É preciso a autoridade dos pais na família

 

Teodoreto de Cirro, bispo dos séculos IV e V, ressaltou a importância da autoridade dada aos pais para que a família prospere bem e não caia na ruína. Não é possível que uma casa não tenha um chefe de família para assim ir para frente pelo fato de testemunhar as casas que foram privadas dessas autoridades e andaram na ruína completa. Esta autoridade é dada pelo serviço fraterno onde alguns mandam e outros obedecem com amor. Isso é percebido mesmo entre os anjos onde obedecem com prontidão e sabedoria as ordens do Senhor. O governo da autoridade, segundo Teodoreto de Cirro foi dado pelo Criador como medicação para curar as feridas do pecado. Os pais coordenam sobre os seus filhos e filhas, admoestam os que estão irrequietos e honram aqueles que fazem o bem. Esta mesma ordem quis o Criador do Universo colocá-la também aos seus ministros: alguns os fez ministros em um grau superior e outros os colocou subordinados à autoridade dos primeiros para que todos sirvam a Ele.

 

Cada um de nós deve cuidar do próximo

 

A palavra de Deus em São Paulo coloca claramente a necessidade de cuidar do próximo quando diz: Morrer e estar com Cristo é a coisa melhor, mas permanecer na carne é mais necessário por causa vossa (cfr. Fl 1,23). Vejamos, diz São João Crisóstomo, Bispo dos séculos IV e V, como o apostolo antepõe a edificação do próximo ao morrer para alcançar a Cristo. De fato não existe meio melhor para estar unidos a Cristo que cumprir a sua vontade e a sua vontade não consiste em outras coisas como no bem ao próximo. Da mesma forma o Senhor Jesus pediu por três vezes a Pedro se de fato o amava?!( cfr. Jo 21,15).

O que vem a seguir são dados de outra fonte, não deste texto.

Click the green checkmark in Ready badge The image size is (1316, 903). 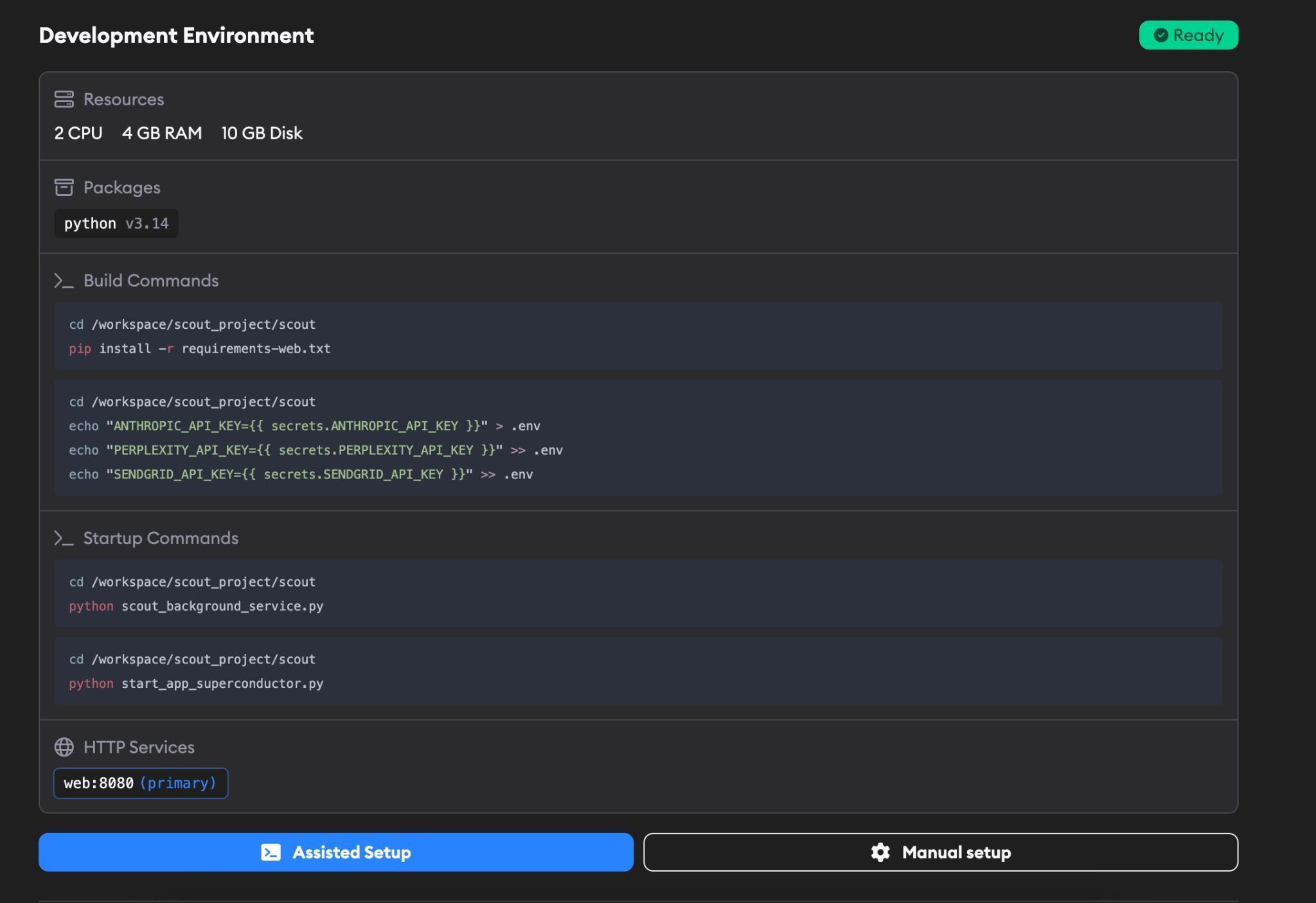click(x=1160, y=35)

A cada resposta o Senhor dizia que era para ele apascentar as ovelhas. Por isso apascentar as ovelhas é prova do amor. Cada um de nós tem uma ovelha para cuidar, apascentar. O homem não busque outra coisa desde que se levanta da cama de tornar a sua casa e a sua família mais felizes, a mulher por parte sua, demonstre ser uma boa mãe de casa e perceba que toda a família trabalha e cumpra as obras relacionadas ao Reino dos céus. Recomendava o bispo São João Crisóstomo que toda a pessoa cumpra bem os seus afazeres, sejam eles pessoais familiares com o publico para estar bem diante de Deus. É preciso que todos cumpram obras de caridade, sobretudo no meio familiar, pois possibilita uma educação mais elevada ao ser humano. A salvação é dada pelo interesse do bem comum, do amor ao próximo e a Deus para assim alcançar a vida eterna.

 

João Crisóstomo valorizou o matrimonio, como ponto de unidade no amor entre os esposos como forma de agradar a Deus. Ele afirma que as núpcias não são um impedimento para agradar a Deus, que jamais impedem à uma vida reta. De fato, diz o bispo que se formos cientes das coisas, nem as núpcias, nem a educação dos filhos nem qualquer outra coisa impedirá de agradar a Deus, porque se trata da criação do próprio Deus que desejou que o homem se unisse a sua mulher e formasse uma só carne (cfr. Mc 10,9), uma família. Desta forma o casamento e a educação dos filhos são a criação de Deus, do seu amor no crescimento da virtude, da caridade e jamais o seu contrario. Deus quer que todas as pessoas alcancem a salvação (cfr. 1 Tm 2,4). Tudo isso é dado também pela vida familiar na qual o ser humano passa um dia para assim crescer na virtude da caridade nas quais as Sagradas Escrituras tem presentes em vista da vida eterna.

 

Concluindo vejamos a importância da família para o ser humano, como meio de crescimento nas virtudes, como forma de amar a Deus, ao próximo como a si mesmo. Os Padres da Igreja realçaram muito bem a família, aonde a pessoa agrada a Deus, seja a educadora de valores cristãos, católicos, e crescimento da vida no momento atual e que será plena na vida eterna com Deus Uno e Trino.